**Activity**.
What are the lines from the one containing "Given: Select the frame marked 00:07:43" through the last line of the records below? Return them exactly, leaving out pictures.

Collected data entries:

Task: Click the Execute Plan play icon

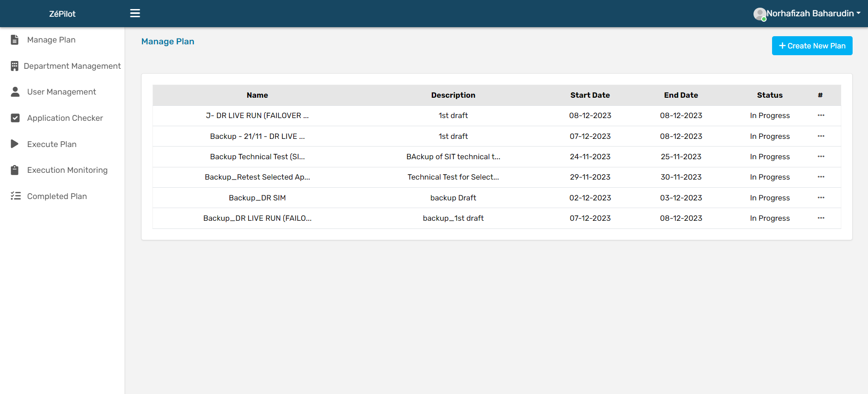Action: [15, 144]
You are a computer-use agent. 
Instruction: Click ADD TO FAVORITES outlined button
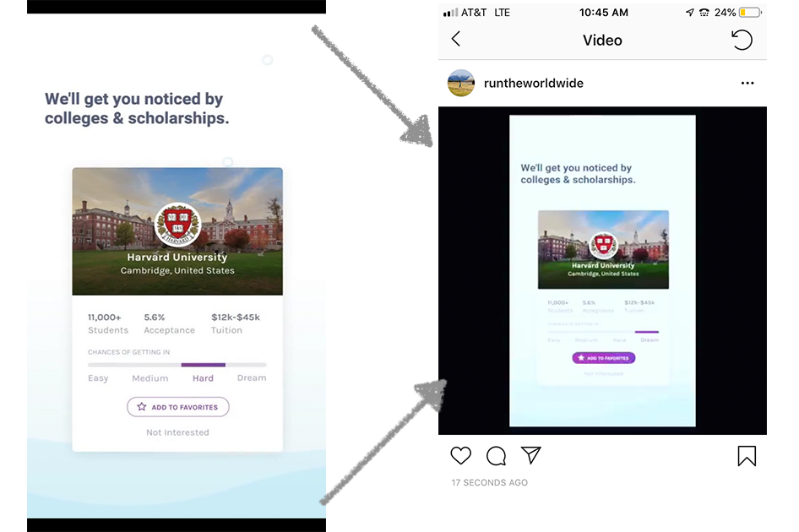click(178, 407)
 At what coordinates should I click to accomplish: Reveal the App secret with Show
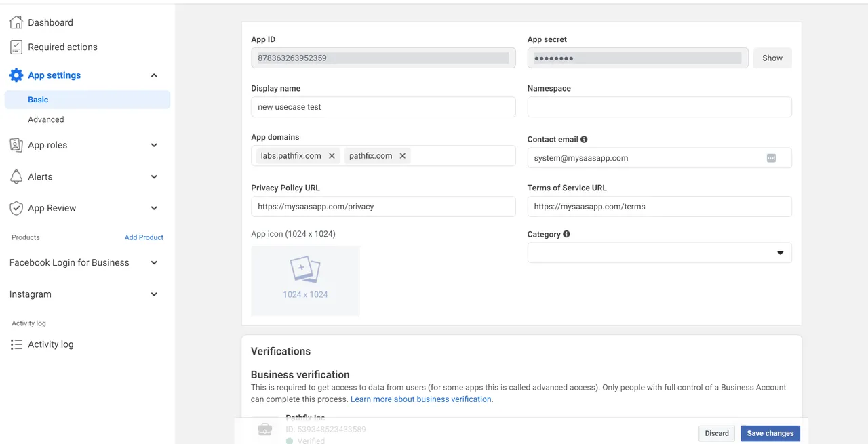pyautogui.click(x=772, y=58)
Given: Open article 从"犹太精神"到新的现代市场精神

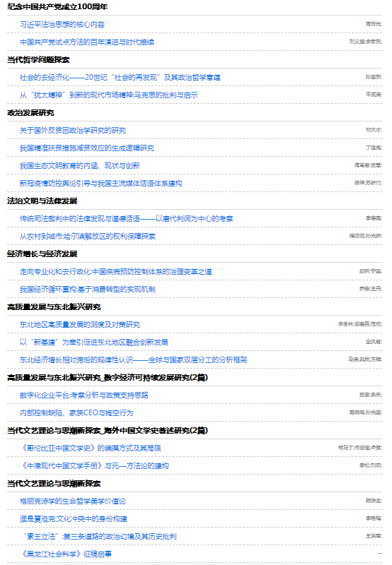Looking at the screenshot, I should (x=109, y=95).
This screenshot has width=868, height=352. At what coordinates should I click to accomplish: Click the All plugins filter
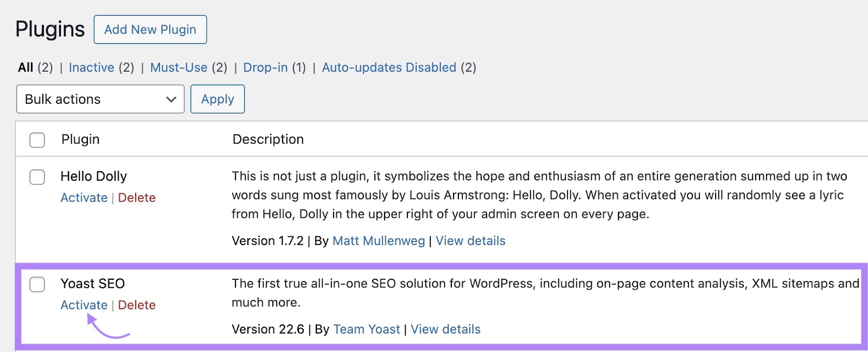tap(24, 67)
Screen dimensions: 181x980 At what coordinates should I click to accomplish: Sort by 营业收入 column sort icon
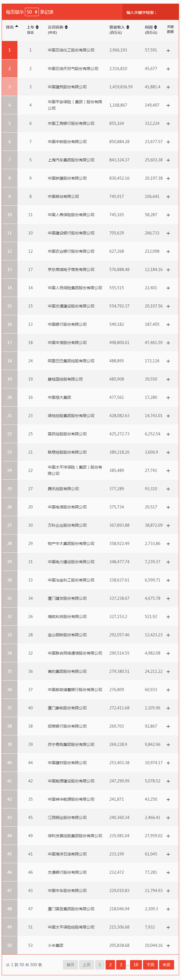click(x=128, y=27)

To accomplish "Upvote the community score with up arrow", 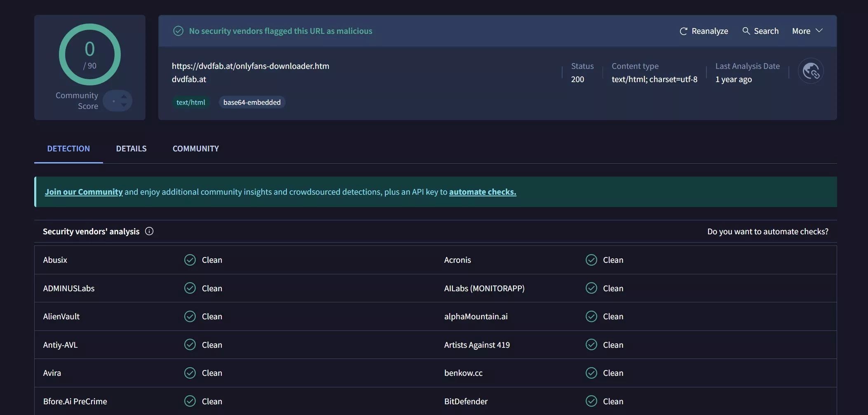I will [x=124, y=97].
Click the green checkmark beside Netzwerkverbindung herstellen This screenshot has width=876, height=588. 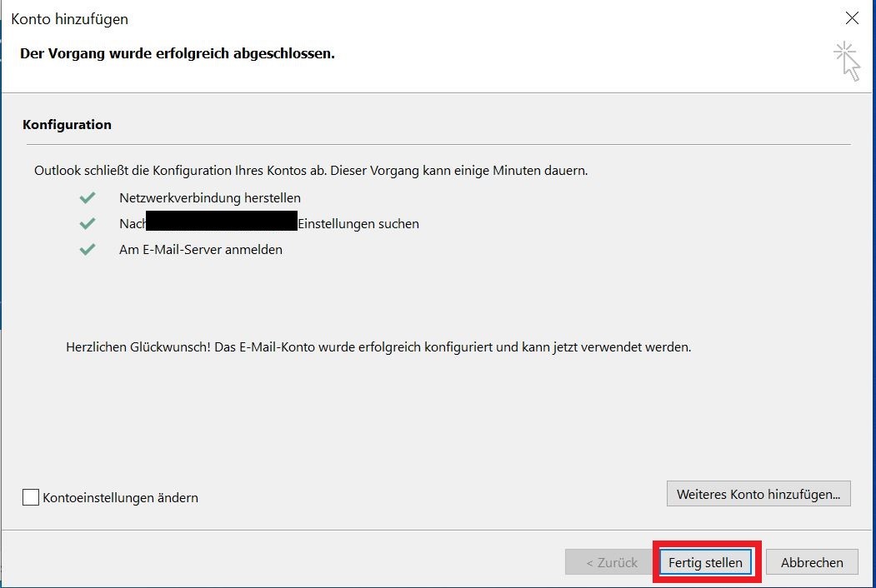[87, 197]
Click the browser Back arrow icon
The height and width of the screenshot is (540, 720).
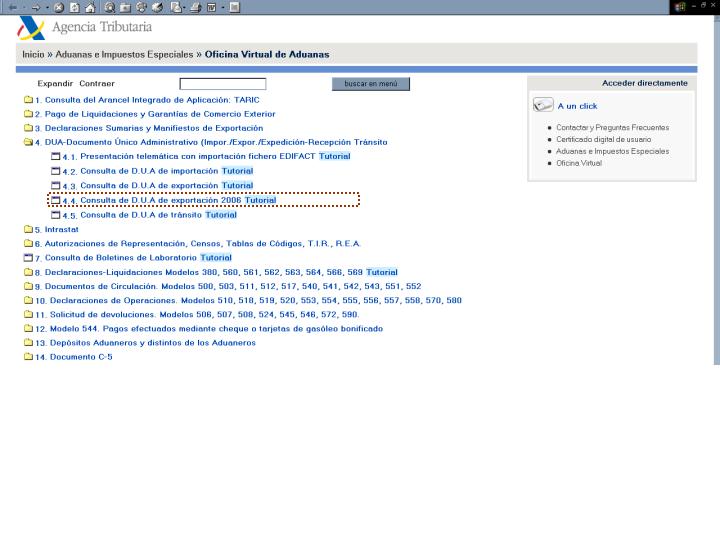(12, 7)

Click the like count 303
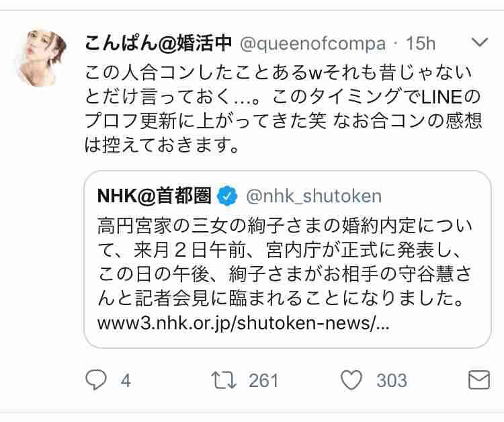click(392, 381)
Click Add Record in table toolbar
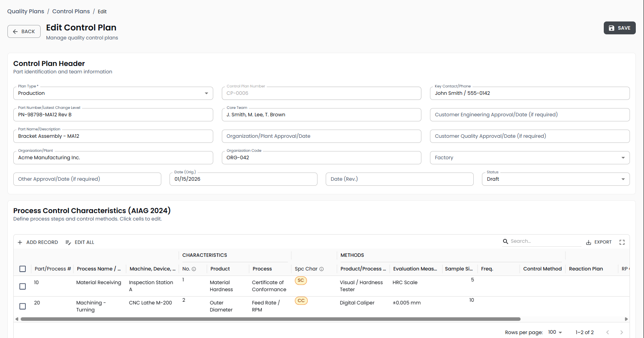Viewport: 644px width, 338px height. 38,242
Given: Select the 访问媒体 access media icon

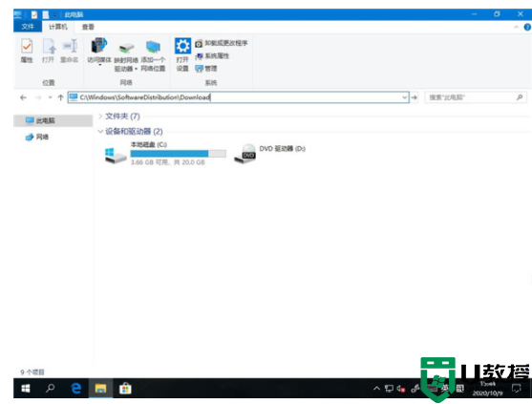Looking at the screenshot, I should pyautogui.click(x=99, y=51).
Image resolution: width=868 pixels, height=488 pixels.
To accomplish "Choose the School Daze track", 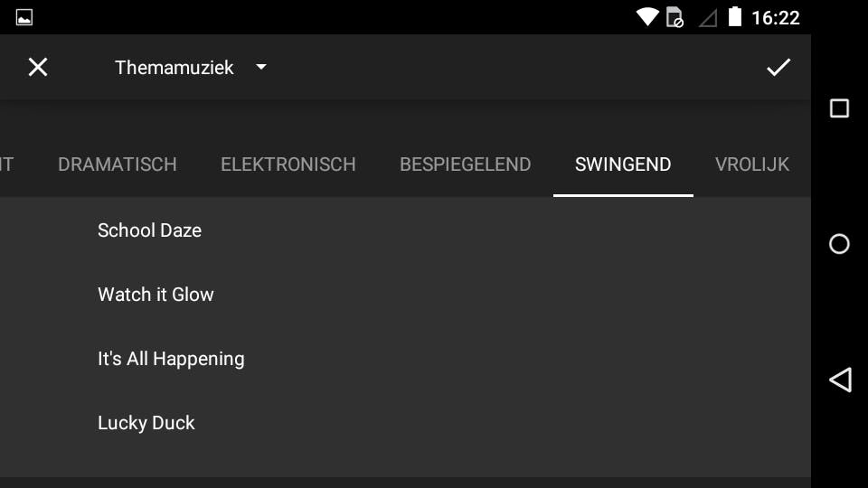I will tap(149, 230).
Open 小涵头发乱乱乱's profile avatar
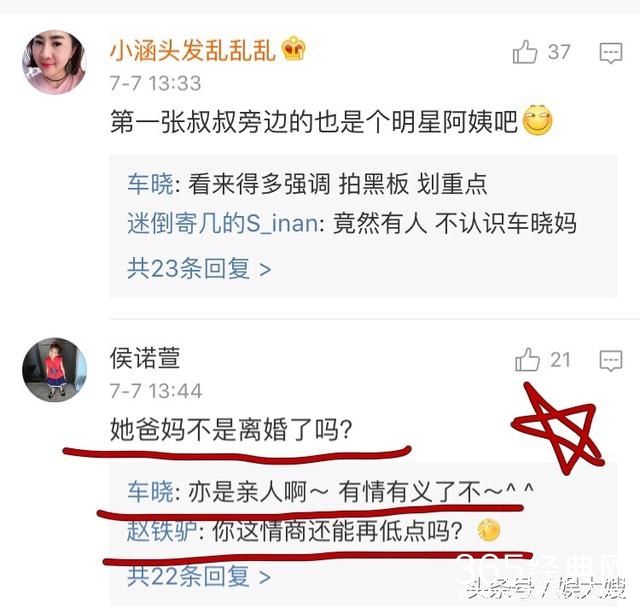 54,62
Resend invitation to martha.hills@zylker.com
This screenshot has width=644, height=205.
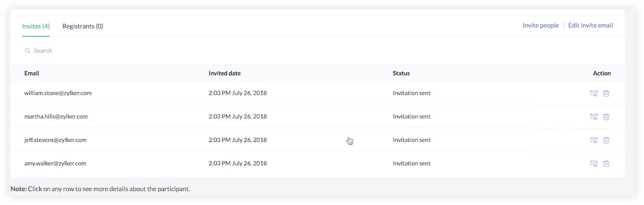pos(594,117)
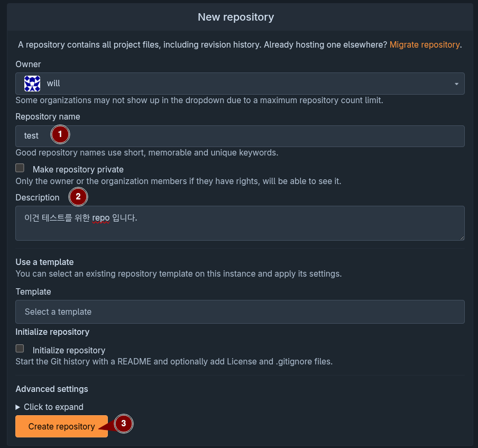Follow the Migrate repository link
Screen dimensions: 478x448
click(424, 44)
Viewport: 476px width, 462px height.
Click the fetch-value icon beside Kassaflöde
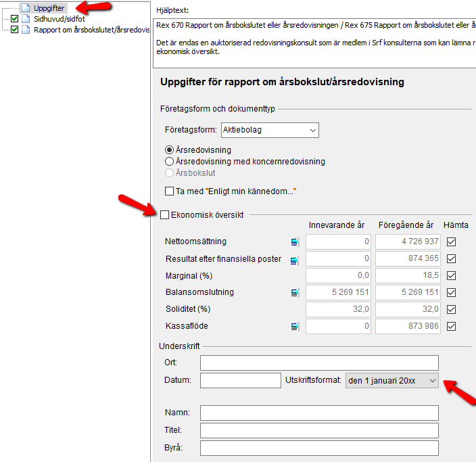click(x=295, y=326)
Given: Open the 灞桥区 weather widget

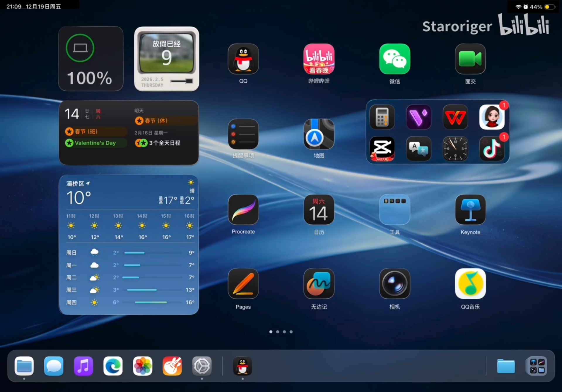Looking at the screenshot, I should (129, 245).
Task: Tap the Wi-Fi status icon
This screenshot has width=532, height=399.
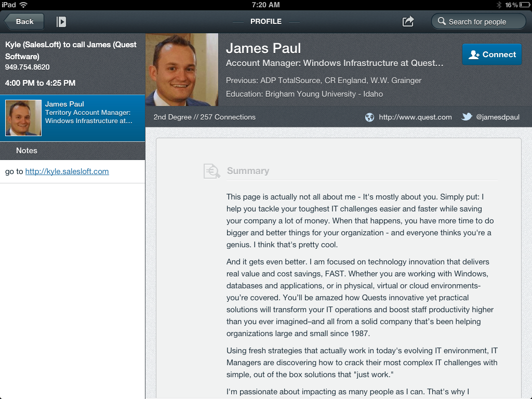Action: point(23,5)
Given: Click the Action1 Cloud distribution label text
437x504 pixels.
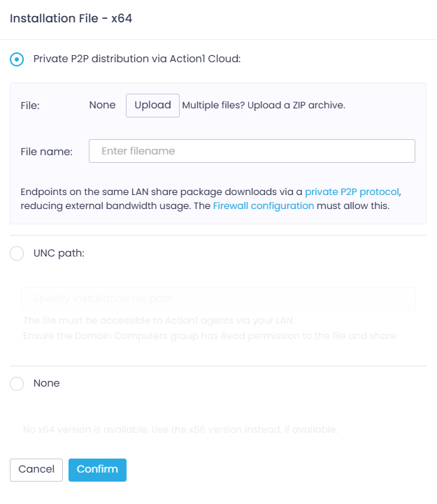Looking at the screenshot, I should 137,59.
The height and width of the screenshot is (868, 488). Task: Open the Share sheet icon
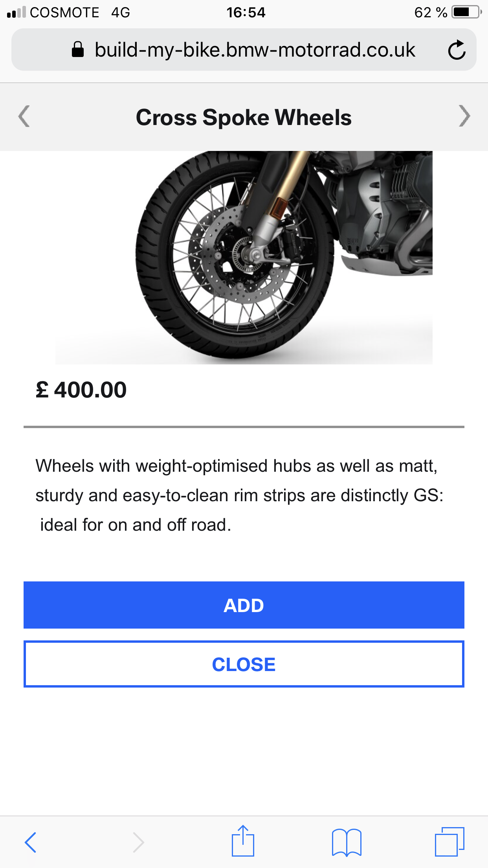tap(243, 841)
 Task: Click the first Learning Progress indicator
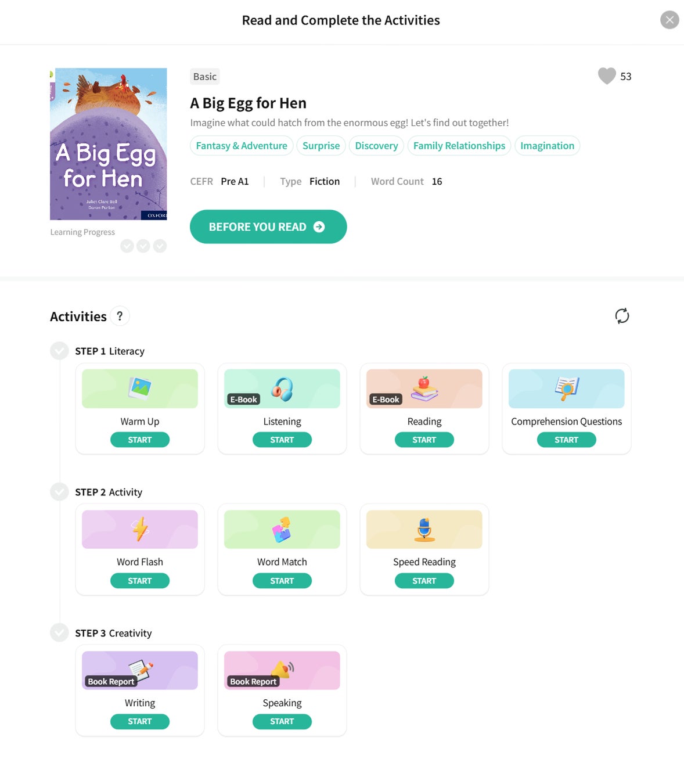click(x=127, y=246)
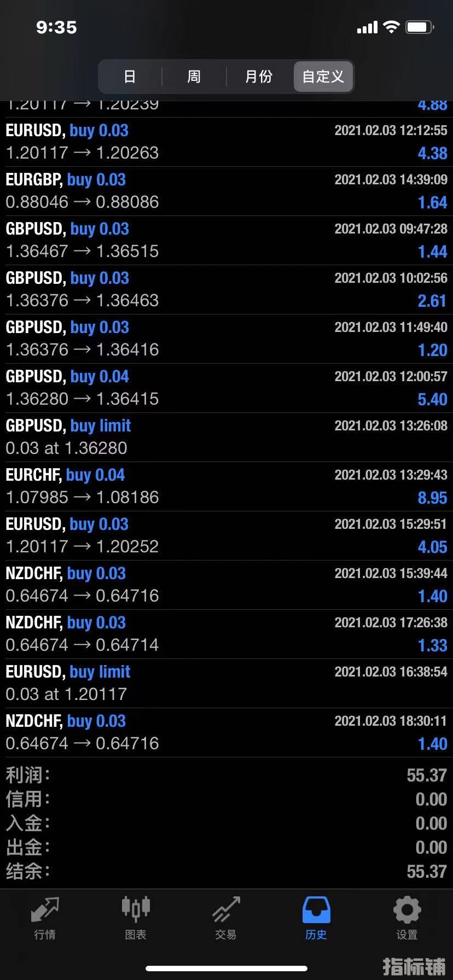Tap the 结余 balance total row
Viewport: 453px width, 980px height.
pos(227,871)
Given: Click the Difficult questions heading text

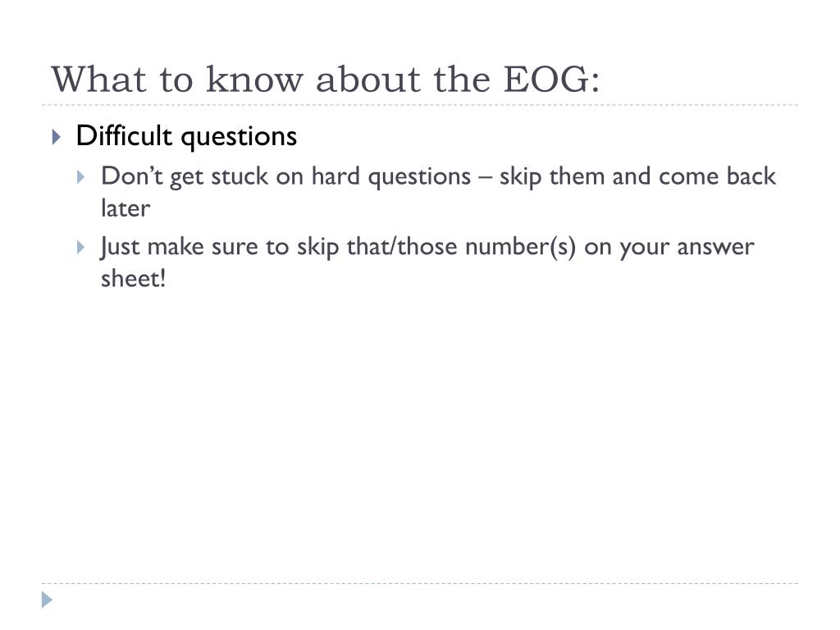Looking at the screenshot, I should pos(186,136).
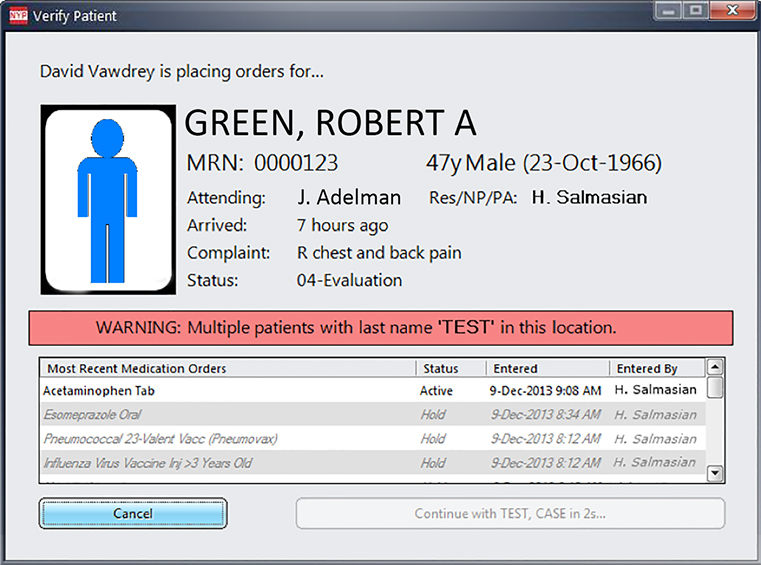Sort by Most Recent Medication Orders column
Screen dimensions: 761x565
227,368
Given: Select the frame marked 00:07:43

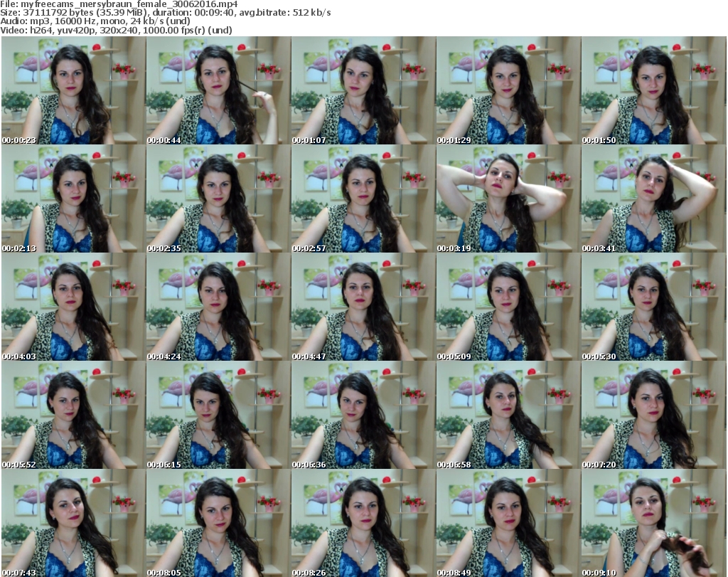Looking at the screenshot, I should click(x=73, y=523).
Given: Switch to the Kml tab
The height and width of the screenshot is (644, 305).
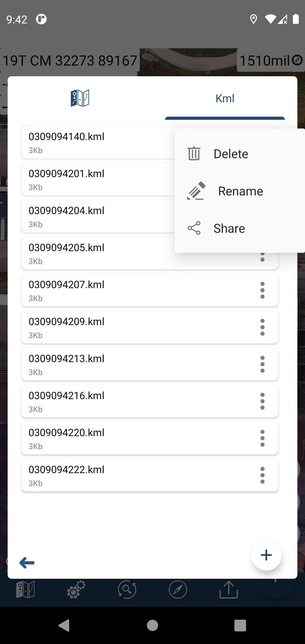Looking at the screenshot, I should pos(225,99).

**Your response**.
Given: Select the frame marked 00:07:43

Looking at the screenshot, I should click(x=73, y=523).
Given: Switch to the Kml tab
The height and width of the screenshot is (644, 305).
Looking at the screenshot, I should pos(225,99).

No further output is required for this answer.